### SET TASK
Copy out the following lines word for word, without changing anything.

### STORED ROWS
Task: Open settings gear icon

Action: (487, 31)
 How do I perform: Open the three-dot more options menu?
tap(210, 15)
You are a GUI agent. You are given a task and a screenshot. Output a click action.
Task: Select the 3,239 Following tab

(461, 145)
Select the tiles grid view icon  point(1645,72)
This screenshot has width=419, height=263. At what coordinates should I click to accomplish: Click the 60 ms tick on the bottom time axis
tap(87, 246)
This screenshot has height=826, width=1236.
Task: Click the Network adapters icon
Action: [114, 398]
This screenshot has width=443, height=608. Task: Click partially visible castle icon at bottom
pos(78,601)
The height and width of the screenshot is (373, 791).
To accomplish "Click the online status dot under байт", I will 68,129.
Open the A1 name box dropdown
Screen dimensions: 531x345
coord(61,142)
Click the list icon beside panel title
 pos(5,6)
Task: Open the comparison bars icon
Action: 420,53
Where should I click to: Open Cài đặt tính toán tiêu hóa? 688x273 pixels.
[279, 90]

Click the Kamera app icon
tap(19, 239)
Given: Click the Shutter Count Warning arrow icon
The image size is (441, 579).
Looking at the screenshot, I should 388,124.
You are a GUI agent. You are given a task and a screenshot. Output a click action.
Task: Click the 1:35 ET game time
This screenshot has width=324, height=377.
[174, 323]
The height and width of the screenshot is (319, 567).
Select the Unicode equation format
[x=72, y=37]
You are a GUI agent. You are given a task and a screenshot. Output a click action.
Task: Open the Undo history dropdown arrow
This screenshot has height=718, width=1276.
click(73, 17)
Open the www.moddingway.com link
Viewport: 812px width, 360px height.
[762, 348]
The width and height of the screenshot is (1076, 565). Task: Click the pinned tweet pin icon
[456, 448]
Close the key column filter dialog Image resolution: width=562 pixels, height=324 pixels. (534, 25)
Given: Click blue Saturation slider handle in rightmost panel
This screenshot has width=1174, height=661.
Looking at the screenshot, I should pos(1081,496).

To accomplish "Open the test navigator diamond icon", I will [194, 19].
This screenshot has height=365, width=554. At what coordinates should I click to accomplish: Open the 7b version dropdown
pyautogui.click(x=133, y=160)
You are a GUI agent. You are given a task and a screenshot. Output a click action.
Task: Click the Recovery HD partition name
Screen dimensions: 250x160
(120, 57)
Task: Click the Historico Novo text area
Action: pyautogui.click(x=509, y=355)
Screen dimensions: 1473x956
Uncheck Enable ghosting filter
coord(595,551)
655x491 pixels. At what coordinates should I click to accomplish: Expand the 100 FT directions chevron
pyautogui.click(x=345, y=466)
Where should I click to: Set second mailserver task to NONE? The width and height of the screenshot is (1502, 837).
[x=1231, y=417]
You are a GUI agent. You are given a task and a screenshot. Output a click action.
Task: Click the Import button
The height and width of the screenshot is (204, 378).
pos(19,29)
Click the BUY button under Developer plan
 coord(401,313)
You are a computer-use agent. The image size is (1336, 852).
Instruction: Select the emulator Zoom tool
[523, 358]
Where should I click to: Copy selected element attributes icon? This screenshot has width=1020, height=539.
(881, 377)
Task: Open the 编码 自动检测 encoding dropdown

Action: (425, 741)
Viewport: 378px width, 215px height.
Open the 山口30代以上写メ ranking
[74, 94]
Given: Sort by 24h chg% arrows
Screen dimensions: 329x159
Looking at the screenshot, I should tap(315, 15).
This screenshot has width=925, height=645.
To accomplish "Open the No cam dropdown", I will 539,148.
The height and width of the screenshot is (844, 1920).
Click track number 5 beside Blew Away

### WRITTEN REPLY
Task: Open settings gear icon

Action: (487, 31)
 How do I perform: Open the three-dot more options menu?
tap(210, 15)
You are a GUI agent. You are given a task and a screenshot. Output a click action.
Task: Select the 3,239 Following tab

(461, 145)
Select the tiles grid view icon  point(1645,72)
This screenshot has width=419, height=263. At what coordinates should I click to accomplish: Click the 60 ms tick on the bottom time axis
tap(87, 246)
This screenshot has height=826, width=1236.
Task: Click the Network adapters icon
Action: [114, 398]
This screenshot has width=443, height=608. Task: Click partially visible castle icon at bottom
pos(78,601)
The height and width of the screenshot is (373, 791).
To accomplish "Click the online status dot under байт", I will 68,129.
Open the A1 name box dropdown
Screen dimensions: 531x345
coord(61,142)
Click the list icon beside panel title
 pos(5,6)
Task: Open the comparison bars icon
Action: 420,53
Where should I click to: Open Cài đặt tính toán tiêu hóa? 688x273 pixels.
[279, 90]

Click the Kamera app icon
tap(19, 239)
Given: Click the Shutter Count Warning arrow icon
The image size is (441, 579).
Looking at the screenshot, I should 388,124.
You are a GUI agent. You are given a task and a screenshot. Output a click action.
Task: Click the 1:35 ET game time
This screenshot has width=324, height=377.
[174, 323]
The height and width of the screenshot is (319, 567).
Select the Unicode equation format
[x=72, y=37]
You are a GUI agent. You are given a task and a screenshot. Output a click action.
Task: Open the Undo history dropdown arrow
This screenshot has height=718, width=1276.
click(73, 17)
Open the www.moddingway.com link
Viewport: 812px width, 360px height.
[762, 348]
The width and height of the screenshot is (1076, 565). Task: Click the pinned tweet pin icon
[456, 448]
Close the key column filter dialog Image resolution: width=562 pixels, height=324 pixels. (534, 25)
Given: Click blue Saturation slider handle in rightmost panel
This screenshot has width=1174, height=661.
Looking at the screenshot, I should pos(1081,496).

To accomplish "Open the test navigator diamond icon", I will [194, 19].
This screenshot has height=365, width=554. At what coordinates should I click to accomplish: Open the 7b version dropdown
pyautogui.click(x=133, y=160)
You are a GUI agent. You are given a task and a screenshot. Output a click action.
Task: Click the Recovery HD partition name
Screen dimensions: 250x160
(120, 57)
Task: Click the Historico Novo text area
Action: pyautogui.click(x=509, y=355)
Screen dimensions: 1473x956
Uncheck Enable ghosting filter
coord(595,551)
655x491 pixels. At what coordinates should I click to accomplish: Expand the 100 FT directions chevron
pyautogui.click(x=345, y=466)
Where should I click to: Set second mailserver task to NONE? The width and height of the screenshot is (1502, 837).
[x=1231, y=417]
You are a GUI agent. You are given a task and a screenshot. Output a click action.
Task: Click the Import button
The height and width of the screenshot is (204, 378).
pos(19,29)
Click the BUY button under Developer plan
 coord(401,313)
You are a computer-use agent. The image size is (1336, 852).
Instruction: Select the emulator Zoom tool
[523, 358]
Where should I click to: Copy selected element attributes icon? This screenshot has width=1020, height=539.
(881, 377)
Task: Open the 编码 自动检测 encoding dropdown

Action: (425, 741)
Viewport: 378px width, 215px height.
Open the 山口30代以上写メ ranking
[74, 94]
Given: Sort by 24h chg% arrows
Screen dimensions: 329x159
Looking at the screenshot, I should tap(315, 15).
This screenshot has width=925, height=645.
To accomplish "Open the No cam dropdown", I will 539,148.
The height and width of the screenshot is (844, 1920).
Click track number 5 beside Blew Away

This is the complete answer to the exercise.